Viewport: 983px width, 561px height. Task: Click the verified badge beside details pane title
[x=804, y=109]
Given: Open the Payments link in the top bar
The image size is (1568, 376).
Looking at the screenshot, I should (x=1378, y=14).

▬▬▬▬▬▬▬▬▬▬

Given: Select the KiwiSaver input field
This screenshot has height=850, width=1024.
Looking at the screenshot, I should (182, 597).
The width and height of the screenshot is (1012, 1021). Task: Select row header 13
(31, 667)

▬▬▬▬▬▬▬▬▬▬

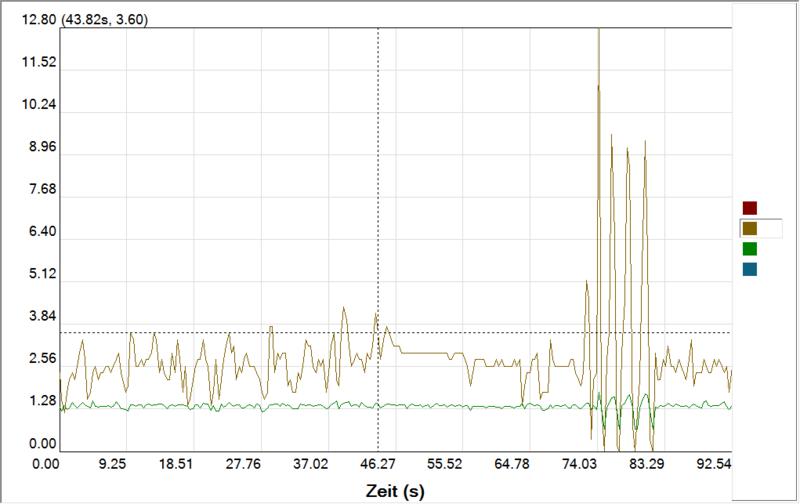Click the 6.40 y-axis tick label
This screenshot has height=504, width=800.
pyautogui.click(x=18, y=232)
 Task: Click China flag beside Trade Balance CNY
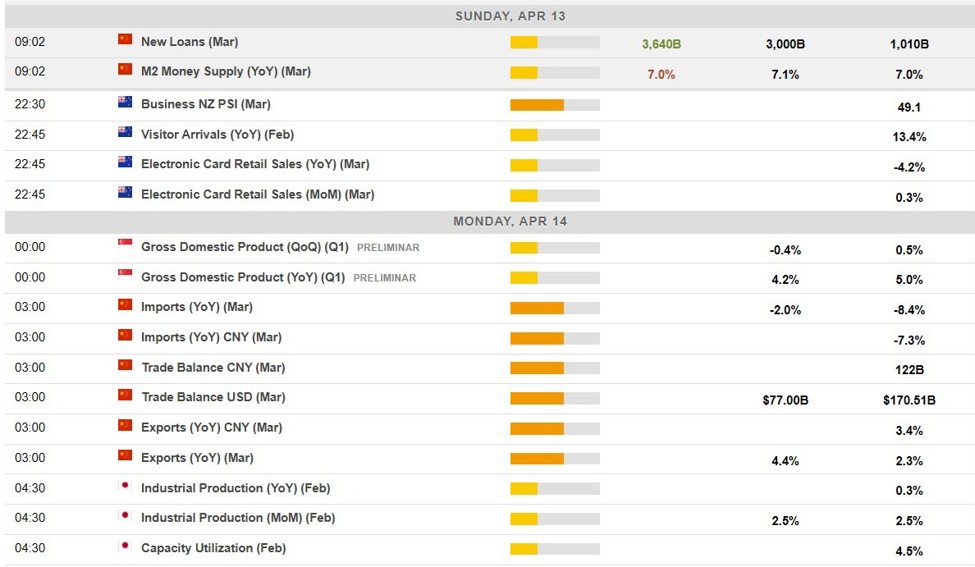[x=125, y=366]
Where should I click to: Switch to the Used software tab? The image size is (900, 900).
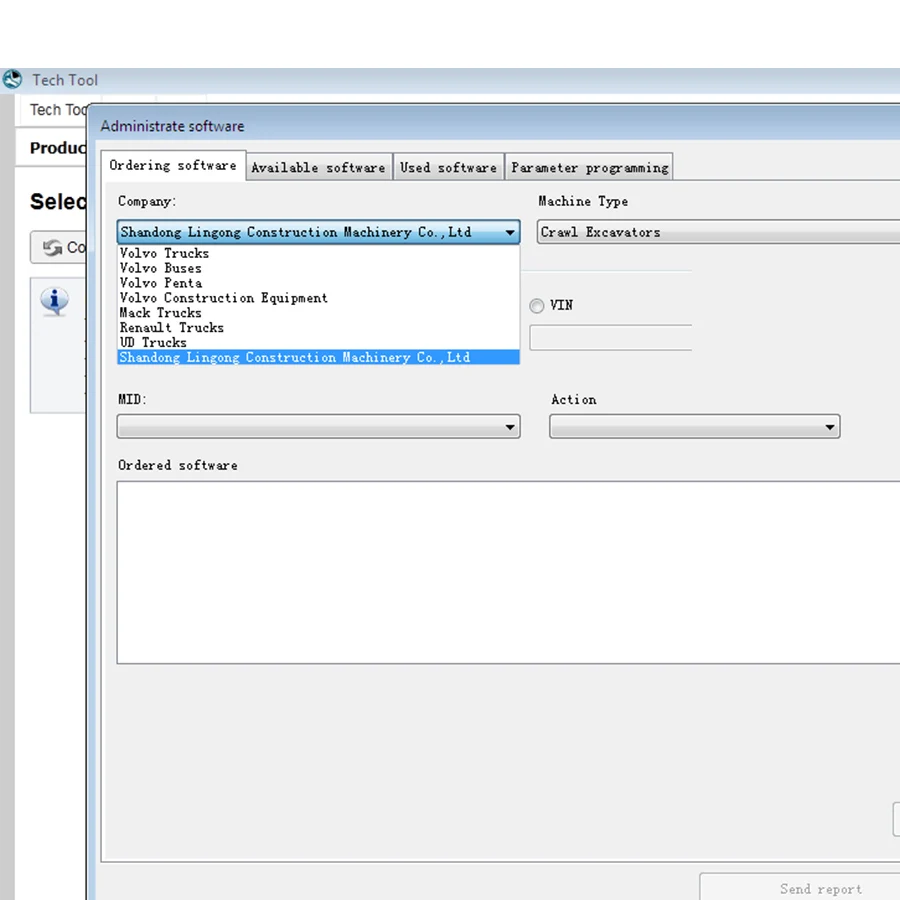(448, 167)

▬▬▬▬▬▬▬▬▬▬

— WHAT THE TASK ASKS —
Search the entries for the word "Given", then gather every line that has it.

— RESPONSE TO THE TASK —
Given: Open the Payments link in the top bar
Given: Select the KiwiSaver input field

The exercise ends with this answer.